“This is a guaranteed future development and will probably become part of both the Norwegian building tradition and universal climate change technology”, says physicist and SINTEF researcher Tore Kolås, who has just started work on a major research project looking into BIPV (Building-integrated photovoltaics).
Norway is ideally suited for exploiting solar energy. We have sufficient light in spite of our winter’s long dark nights and freezing temperatures. We are actually just as well suited as Germany or the UK. In fact, a cold climate is an advantage because solar cells are more effective in the cold.
“We’ve named the project ‘BIPV Norway’ and will be looking into how we can integrate solar cells into house-building materials and adapt the concept for Norwegian daylight and temperature conditions”, says Kolås.
His team includes researchers from SINTEF Building and Infrastructure, NTNU, the IFE and Teknova, all of whom have extensive experience working with both solar cells and building construction.
One of the challenges is to develop a solar cell which prevents the accumulation of snow and ice. The cells must also be robust enough to withstand harsh wind and weather conditions and thus have sufficient lifetimes to be able to function as effective electricity generators.

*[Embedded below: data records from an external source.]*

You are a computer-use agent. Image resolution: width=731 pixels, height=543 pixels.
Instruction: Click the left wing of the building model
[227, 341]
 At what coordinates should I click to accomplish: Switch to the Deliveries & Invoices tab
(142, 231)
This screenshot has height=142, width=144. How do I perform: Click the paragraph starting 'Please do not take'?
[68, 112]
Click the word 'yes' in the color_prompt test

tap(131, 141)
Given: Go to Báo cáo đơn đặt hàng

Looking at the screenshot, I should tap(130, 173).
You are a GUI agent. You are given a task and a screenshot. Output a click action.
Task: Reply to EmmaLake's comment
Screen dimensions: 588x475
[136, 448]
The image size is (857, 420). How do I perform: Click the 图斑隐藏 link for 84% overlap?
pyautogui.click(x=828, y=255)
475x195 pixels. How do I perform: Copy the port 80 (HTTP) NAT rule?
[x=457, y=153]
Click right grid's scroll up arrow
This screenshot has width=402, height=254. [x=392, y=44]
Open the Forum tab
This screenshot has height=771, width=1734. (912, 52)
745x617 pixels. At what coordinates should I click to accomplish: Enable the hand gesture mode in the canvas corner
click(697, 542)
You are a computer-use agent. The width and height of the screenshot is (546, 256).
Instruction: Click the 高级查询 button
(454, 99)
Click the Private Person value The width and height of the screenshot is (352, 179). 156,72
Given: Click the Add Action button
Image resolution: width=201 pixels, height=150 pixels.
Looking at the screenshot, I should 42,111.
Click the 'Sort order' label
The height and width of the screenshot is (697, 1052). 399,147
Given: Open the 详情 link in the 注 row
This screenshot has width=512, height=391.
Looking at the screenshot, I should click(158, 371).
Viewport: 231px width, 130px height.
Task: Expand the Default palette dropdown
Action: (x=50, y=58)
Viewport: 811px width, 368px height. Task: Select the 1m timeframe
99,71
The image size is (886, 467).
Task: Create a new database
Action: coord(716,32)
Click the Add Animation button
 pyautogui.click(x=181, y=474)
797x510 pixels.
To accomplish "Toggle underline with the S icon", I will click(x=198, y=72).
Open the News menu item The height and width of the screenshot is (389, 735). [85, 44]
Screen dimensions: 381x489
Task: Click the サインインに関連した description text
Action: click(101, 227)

“However, we will also be developing the materials so as to maximise their ability to adapt to Norwegian daylight conditions where the sun is low in the sky and solar radiation commonly diffuse”, says Kolås.
The aim of the BIPV Norway project is to identify and develop robust BIPV systems adapted to Norwegian climatic conditions and building traditions.
The project will run over four years and has a budget of NOK 19.4 million. Eighty per cent of this is being funded by the Research Council of Norway, and the remainder by a group of ten industry partners.
The project's key activities will be:
- to acquire data and documentation about existing BIPV systems installed in Norway
- to assess system performance and technical and architectonic integration
- to develop robust components and systems
- to carry out accelerated ageing and durability tests simulating Norwegian climatic conditions
- to investigate the link between aesthetic quality and solar cell efficiency
- to evaluate environmental impact and carbon footprint
- to evaluate the effects of snow and ice on electricity generation, surface robustness and durability
- to develop advanced material surfaces that prevent the accumulation of snow and ice
- to evaluate the effect of diffuse and variable solar radiation on electricity generation
- to develop advanced materials and systems that better exploit the sun's radiation
Project participants: The research partners are SINTEF Building and Infrastructure, SINTEF Materials and Chemistry, NTNU, the Norwegian Institute for Energy Technology (IFE) and Teknova. Industrial partners are Statsbygg, Glass og fasadeforeningen, Omsorgsbygg, Backegruppen, Rambøll, Asplan Viak, NorDan, Isola, Getek Solar and FUSen.
A natural alternative
“Our aim, purely and simply, is to develop systems that are so effective that it will be natural for developers to consider them when evaluating building materials in the design phase. The potential is enormous. Even today, windows are manufactured with in-built, semi-transparent, solar cells”, he emphasises.
Initially, the project will not be focusing on developing specific products, but will use the time to acquire a sound knowledge base as a foundation for future product development.
The trend is clear for everyone to see – solar cells are making their mark in Norway. Oslo Municipality is now offering subsidies to anyone who wants to integrate solar cells into their buildings. And from 15 January, Enova (the state-owned green energy funding organisation) has been offering grants to private households who want to install solar cells, while businesses can apply for grants if installation is part of an extension or major renovation project.